My model structure is like CNN-RNN. The first simple CNN model extract feature vector from frame. and the second model use the feature vector and generated state vector as the input. The state vector is generated by itself.
Now I want to implement these two models in deepstream. my idea is to build this pipeline
like nvpreprocess->nvinfer1->modified_nvpreprocess->nvinfer2. Setting nvinfer1 output_tensor=1 and I will process the added tensor in my modified nvpreprocess plugin. Did it work? or there may be some more simple method?
Yep, actually the second model is RWKV, the model includes two inputs: embedding_vector and the previous state vector. two outputs: classify result and the current state vector. In my application, embedding vector is actually the extracted feature by CNN. and as you can see, the state vector will be passed through from the previous output to the model next input.

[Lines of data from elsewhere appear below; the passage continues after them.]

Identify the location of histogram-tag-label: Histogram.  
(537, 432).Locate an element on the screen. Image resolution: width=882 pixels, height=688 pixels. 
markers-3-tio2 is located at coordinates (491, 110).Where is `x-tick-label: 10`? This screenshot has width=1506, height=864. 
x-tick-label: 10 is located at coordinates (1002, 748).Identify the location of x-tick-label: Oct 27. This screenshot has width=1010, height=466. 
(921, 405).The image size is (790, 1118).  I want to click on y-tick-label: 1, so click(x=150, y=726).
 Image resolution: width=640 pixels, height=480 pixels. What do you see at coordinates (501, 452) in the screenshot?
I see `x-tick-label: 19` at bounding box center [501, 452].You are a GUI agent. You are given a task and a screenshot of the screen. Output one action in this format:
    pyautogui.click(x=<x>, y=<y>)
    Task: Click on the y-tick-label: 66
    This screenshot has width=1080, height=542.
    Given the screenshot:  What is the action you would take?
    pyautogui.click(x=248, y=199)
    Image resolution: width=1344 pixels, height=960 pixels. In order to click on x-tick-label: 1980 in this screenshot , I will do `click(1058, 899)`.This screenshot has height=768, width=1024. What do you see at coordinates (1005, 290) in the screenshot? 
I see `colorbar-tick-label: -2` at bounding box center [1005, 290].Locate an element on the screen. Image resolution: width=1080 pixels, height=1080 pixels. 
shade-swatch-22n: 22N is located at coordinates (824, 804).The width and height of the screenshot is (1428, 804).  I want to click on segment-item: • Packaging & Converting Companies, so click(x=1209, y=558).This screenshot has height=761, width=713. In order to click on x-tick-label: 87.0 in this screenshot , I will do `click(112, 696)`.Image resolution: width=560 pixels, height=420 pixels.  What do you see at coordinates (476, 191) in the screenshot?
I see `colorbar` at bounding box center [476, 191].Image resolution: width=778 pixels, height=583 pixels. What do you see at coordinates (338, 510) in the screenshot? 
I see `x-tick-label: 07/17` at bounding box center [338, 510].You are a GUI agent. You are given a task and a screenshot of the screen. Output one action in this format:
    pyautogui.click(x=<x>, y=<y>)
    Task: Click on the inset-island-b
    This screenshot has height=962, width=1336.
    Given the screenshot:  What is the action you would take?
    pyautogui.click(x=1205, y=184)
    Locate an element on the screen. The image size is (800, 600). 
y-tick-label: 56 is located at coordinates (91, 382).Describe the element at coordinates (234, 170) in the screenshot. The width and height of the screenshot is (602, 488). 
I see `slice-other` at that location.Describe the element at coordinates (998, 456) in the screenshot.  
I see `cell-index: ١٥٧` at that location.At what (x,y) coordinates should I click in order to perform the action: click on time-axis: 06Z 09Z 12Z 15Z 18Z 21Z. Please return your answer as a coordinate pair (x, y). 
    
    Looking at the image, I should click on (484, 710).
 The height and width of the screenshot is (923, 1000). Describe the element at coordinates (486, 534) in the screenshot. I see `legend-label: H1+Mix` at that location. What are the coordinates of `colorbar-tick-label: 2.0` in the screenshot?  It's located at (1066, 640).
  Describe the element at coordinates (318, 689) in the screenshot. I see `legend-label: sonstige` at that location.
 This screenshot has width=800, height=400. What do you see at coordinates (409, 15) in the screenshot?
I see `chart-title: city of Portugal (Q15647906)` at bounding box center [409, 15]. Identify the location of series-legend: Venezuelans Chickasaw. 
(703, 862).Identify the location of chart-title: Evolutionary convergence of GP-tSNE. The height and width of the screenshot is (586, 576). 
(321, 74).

you can use pipeline nvinfer->nvpreprocess->nvinferserver.
nvinferserver supports feeding output as inputs to the model. User can derive interface IInferCustomProcessor, then implement extraInputProcess() and inferenceDone() for loop process. pleae refer to doc loop and sample opt\nvidia\deepstream\deepstream-6.2\sources\objectDetector_FasterRCNN\nvdsinfer_custom_impl_fasterRCNN\nvdsinferserver_custom_process.cpp.